When we take the isotropic harmonic oscillator:

$$V = \frac{1}{2}m\omega^2(x^2+y^2+z^2)$$

the eigenvalue equation solves to:

$$\phi_E=\phi_l(x)\phi_m(y)\phi_n(z)$$

where $\phi_l$, $\phi_m$ and $\phi_n$ are the solutions to the 1D QHO (Quantum Harmonic Oscillator) in $x$, $y$ and $z$ respectively and the quantized numbers $l$, $m$ and $n$ are the excitations, respectively.

The total energy is:

$$E = \hbar\omega\left(l+m+n+\frac{3}{2}\right)$$

It follows, that we can get to the "first excited state" by having $\{l,m,n\}$ equal $\{1,0,0\}$ or $\{0,1,0\}$ or $\{0,0,1\}$, corresponding to the excitation being in the $x$-oriented oscillator, $y$-oriented oscillator or $z$-oriented oscillator, respectively.
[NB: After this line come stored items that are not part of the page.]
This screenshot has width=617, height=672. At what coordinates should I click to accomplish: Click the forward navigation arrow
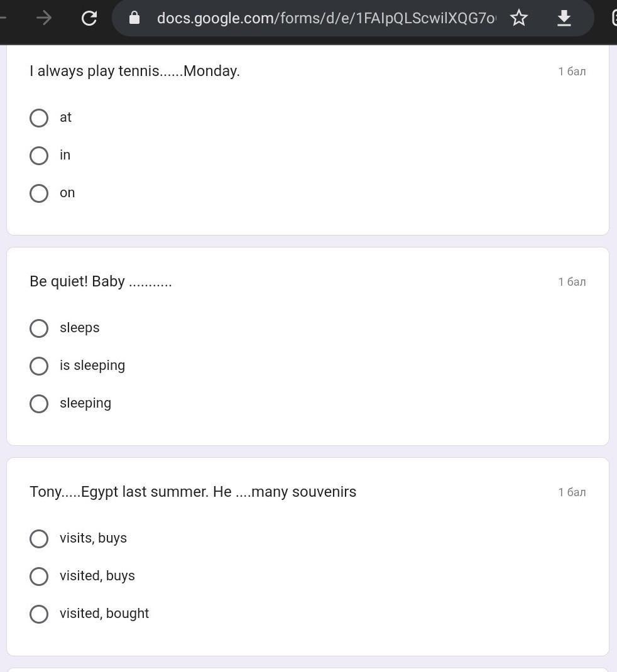click(44, 18)
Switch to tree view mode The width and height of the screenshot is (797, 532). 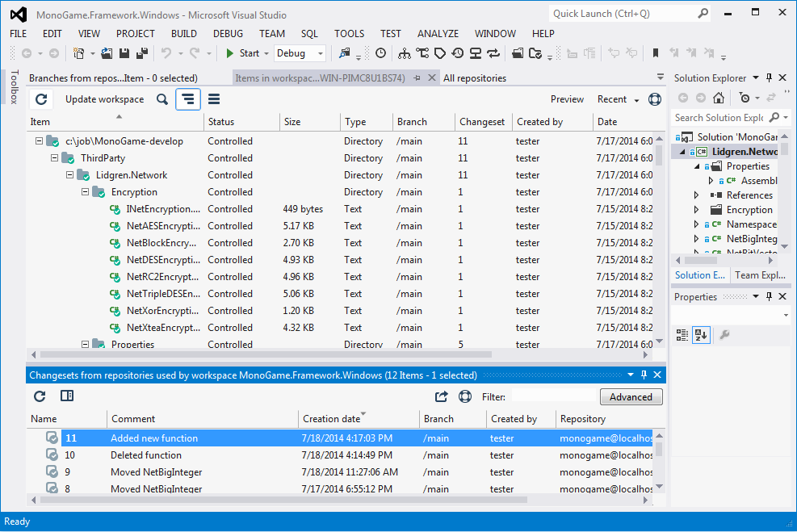pos(188,99)
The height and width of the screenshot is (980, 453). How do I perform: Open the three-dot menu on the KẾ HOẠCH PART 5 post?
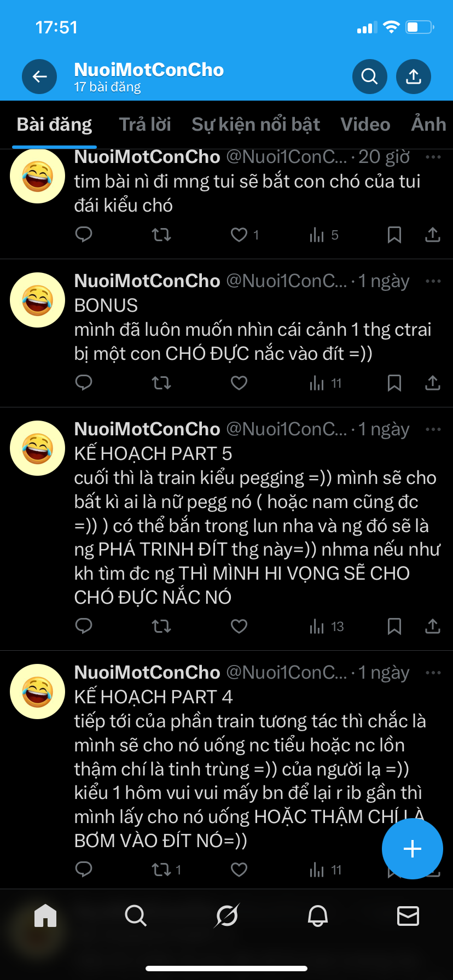(x=433, y=429)
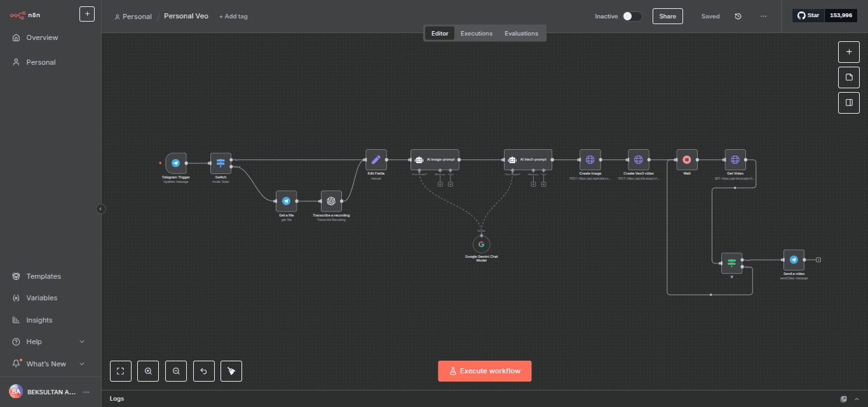
Task: Fit workflow to view
Action: 121,371
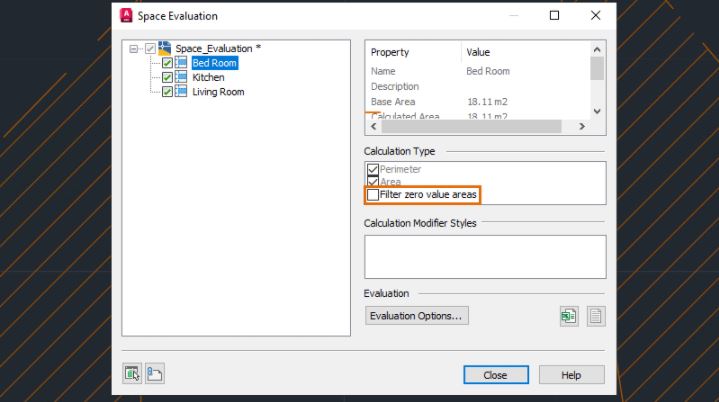719x402 pixels.
Task: Toggle the Bed Room checkbox
Action: click(x=167, y=63)
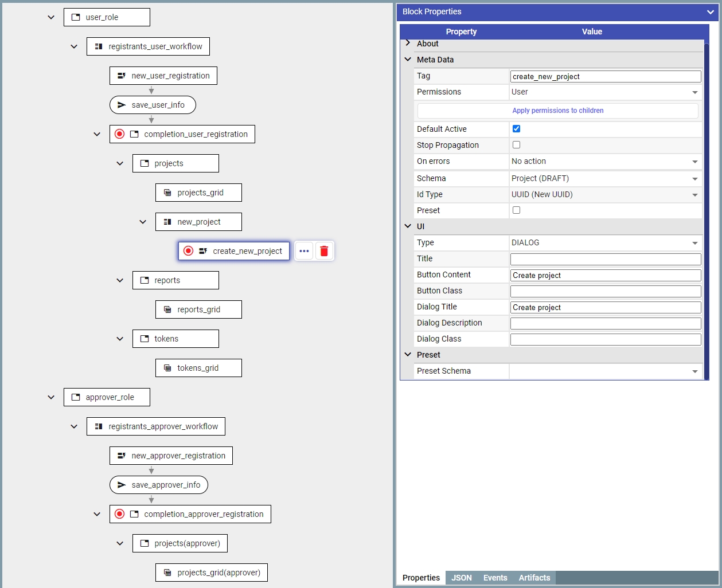Viewport: 722px width, 588px height.
Task: Click the red delete trash icon
Action: [x=324, y=251]
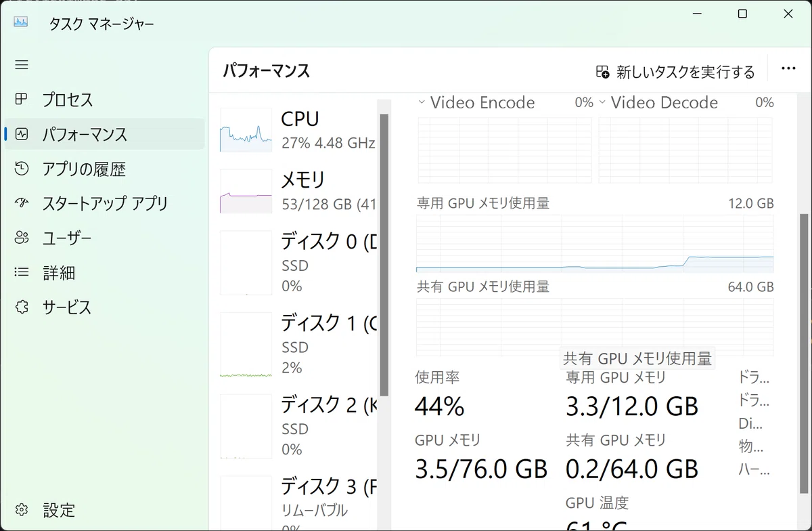The image size is (812, 531).
Task: Click the 専用 GPU メモリ使用量 graph
Action: [x=595, y=244]
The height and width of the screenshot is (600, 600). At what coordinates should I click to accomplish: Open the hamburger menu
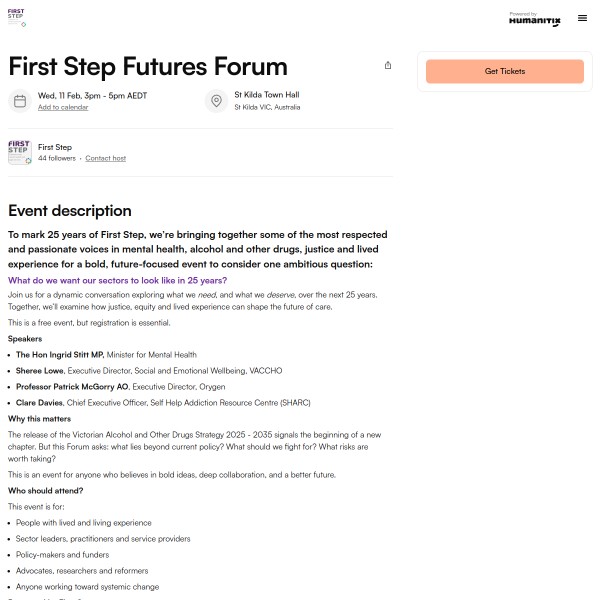pos(582,18)
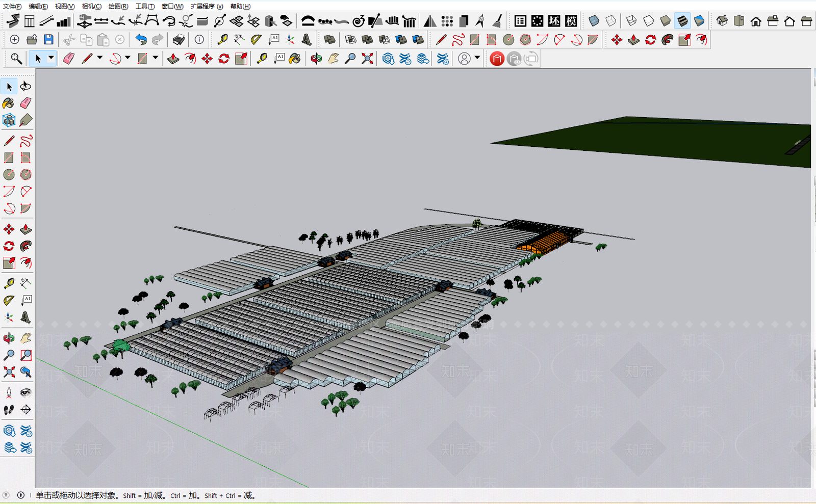Select the Paint Bucket tool in the left sidebar
The height and width of the screenshot is (504, 816).
[9, 103]
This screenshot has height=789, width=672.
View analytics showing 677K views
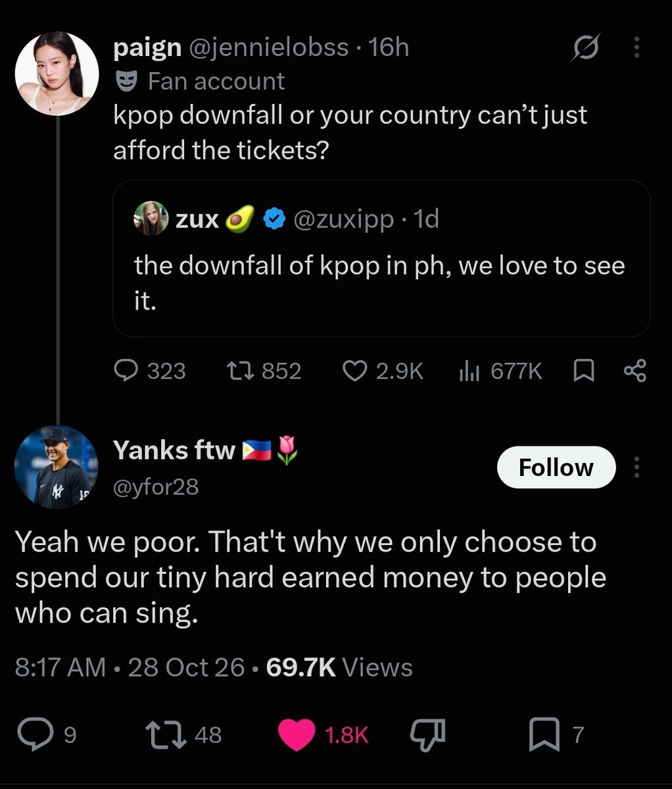(500, 371)
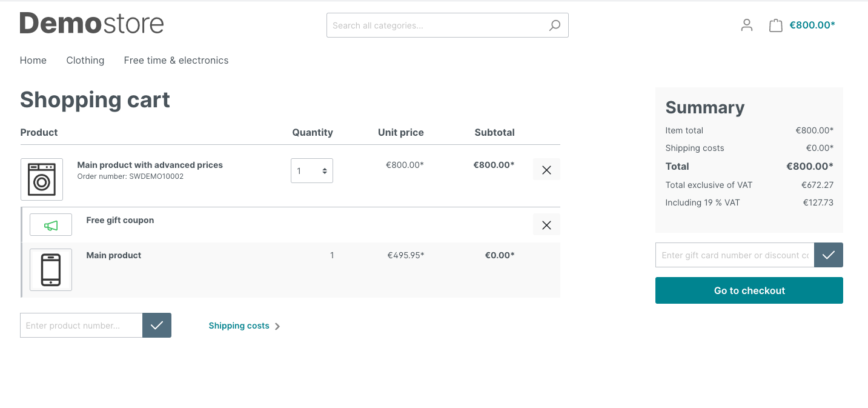Apply the gift card code checkmark
868x408 pixels.
coord(828,255)
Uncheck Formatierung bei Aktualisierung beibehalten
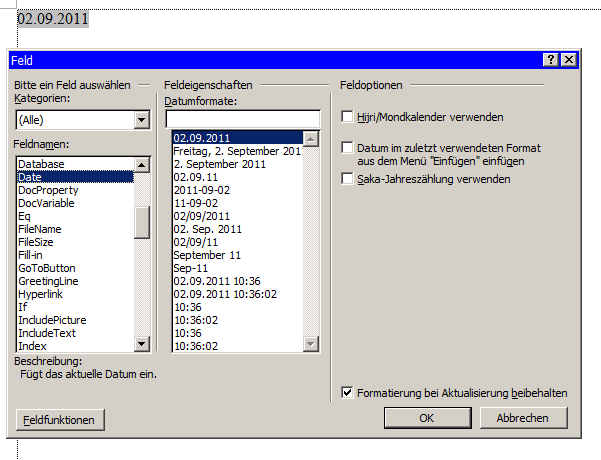The image size is (601, 460). [348, 393]
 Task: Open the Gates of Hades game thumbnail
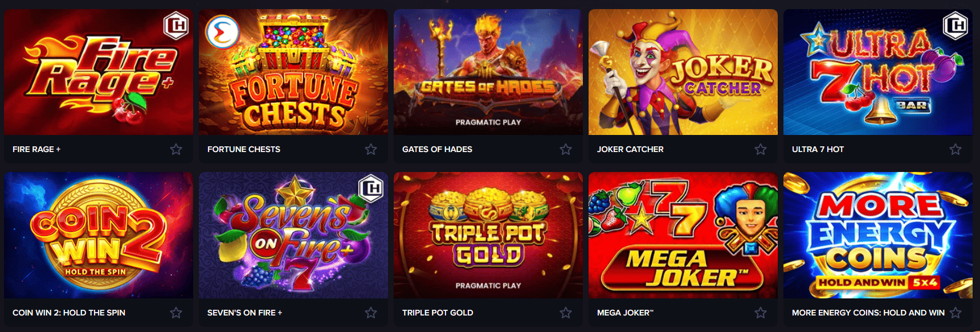(488, 72)
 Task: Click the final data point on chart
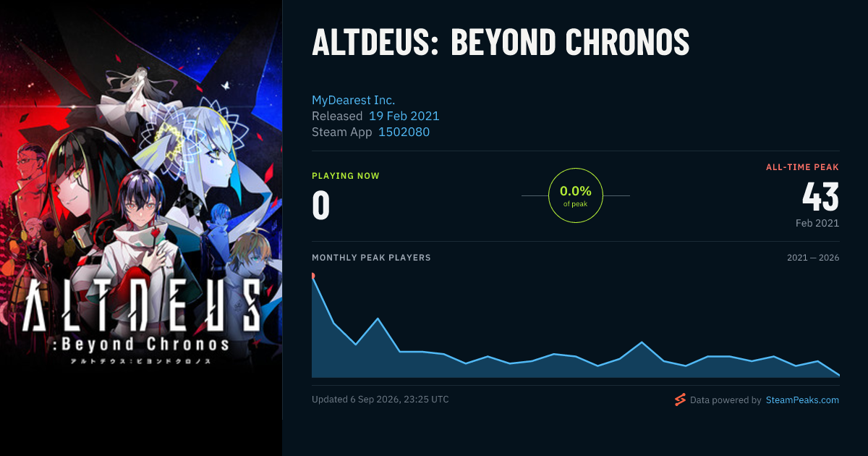(838, 375)
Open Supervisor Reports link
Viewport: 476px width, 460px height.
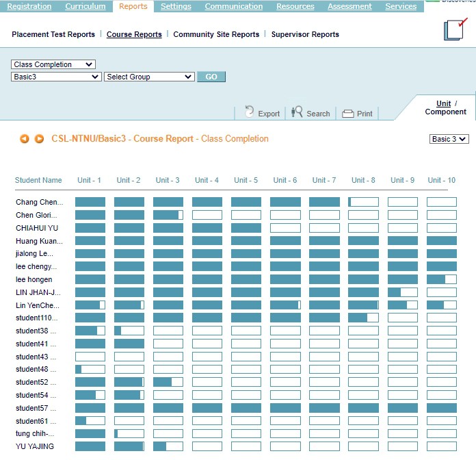point(305,34)
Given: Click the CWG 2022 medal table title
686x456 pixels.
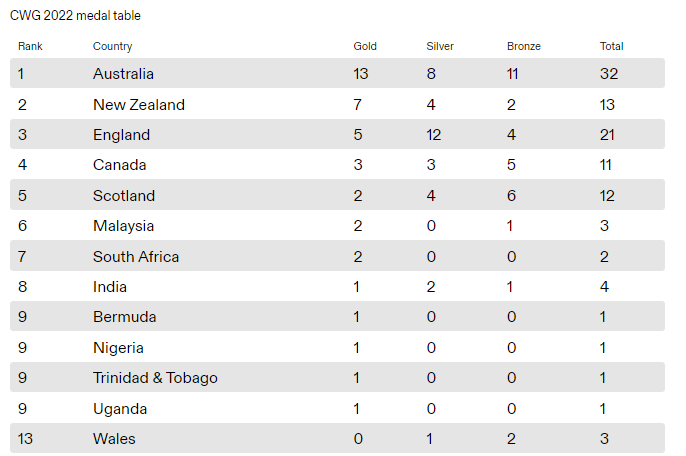Looking at the screenshot, I should coord(75,15).
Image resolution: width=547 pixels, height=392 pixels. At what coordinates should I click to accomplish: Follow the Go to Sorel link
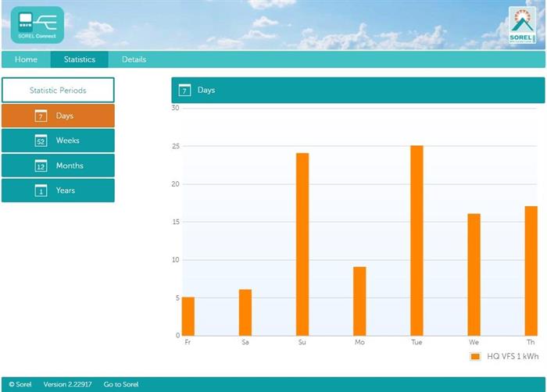coord(121,384)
Yielding a degeneracy of "3" for the first excited state of the 3D QHO.

My question is: I don't feel like this makes any sense conceptually. The potential has a rotational symmetry of order infinite since it is isotropic in $x$, $y$ and $z$. That is to say: why can't the eigenstate have its "excitation" not along the $x$, $y$ or $z$, but rather along another "direction", for instance the diagonal line between $x$ and $y$?

I would expect the infinite rotational symmetry to yield an infinite number of degenerate states that are rotations of each other, since the potential itself is rotational symmetric, so why stop at 3?

It feels to me that the number 3 drops out as an artifact, from the way we solved the problem in 3D Cartesian coordinates. I know that the math works. But I need conceptual understanding and intuition.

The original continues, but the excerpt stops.